Der Regensburger Bischof Gerhard Ludwig Müller hat persönliche Konsequenzen aus den Missbrauchsvorwürfen gegen einen Pfarrer seiner Diözese ausgeschlossen. Vor Journalisten sagte Müller am Freitag in Regensburg: "Die Verantwortung für die Tat trägt der Täter." Er sei nicht verantwortlich für alles das, was seine Geistlichen "in diesem Bereich" tun. Müller verteidigte die Entscheidung, den im Jahr 2000 wegen sexueller Übergriffe in Viechtach verurteilten Priester vier Jahre später in Riekofen im Landkreis Regensburg eingesetzt zu haben.

Ein Gutachten habe keine pädophile Fixierung festgestellt, der 39-Jährige habe alle juristischen Auflagen erfüllt. "Wenn Jesus auch den schlimmsten Sündern verziehen hat, wie konnte man dem Pfarrer da eine zweite Chance versagen", so Müller.

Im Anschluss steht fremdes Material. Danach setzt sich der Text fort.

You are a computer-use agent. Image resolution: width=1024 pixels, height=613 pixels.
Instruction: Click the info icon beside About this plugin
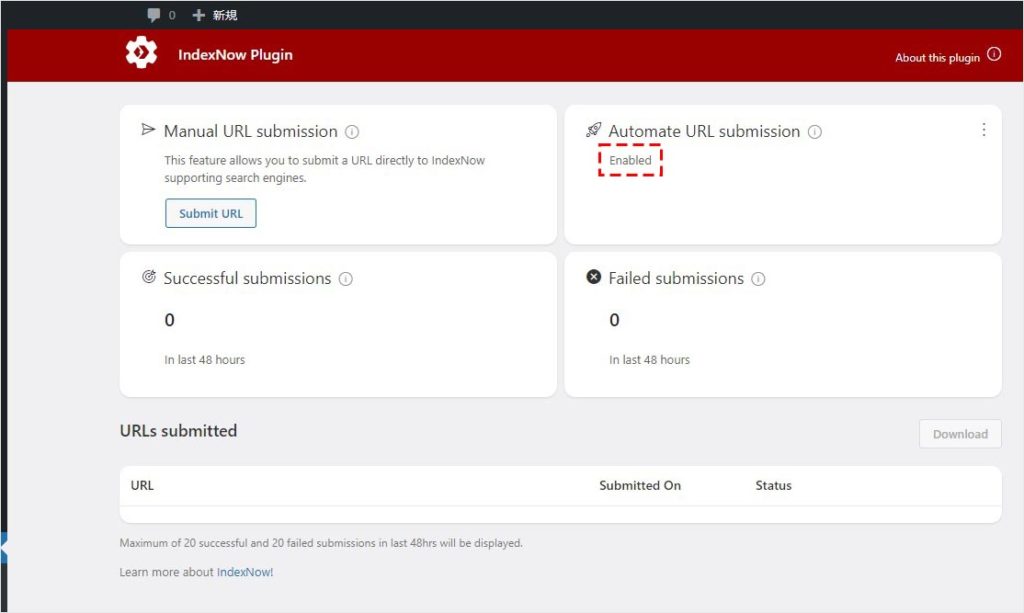tap(993, 55)
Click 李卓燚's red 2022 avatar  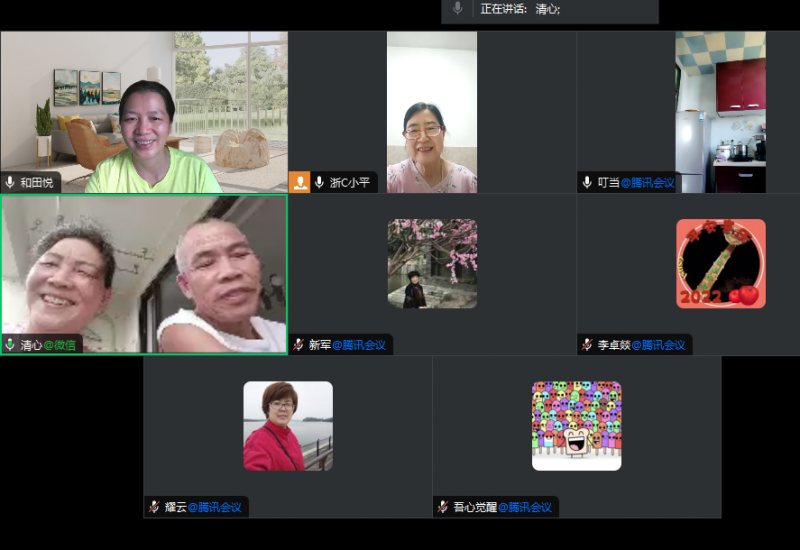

Der frühere Pfarrer von Riekofen sitzt in Untersuchungshaft, weil er einen Ministranten mehrmals sexuell missbraucht haben soll. Der Geistliche ist wegen ähnlicher Vergehen an zwei Jungen in einer anderen Gemeinde bereits einschlägig vorbestraft. Dennoch wurde er von Bischof Müller erneut als Gemeindepfarrer eingesetzt. Dieses Vorgehen hat dem Bischof scharfe Kritik eingebracht.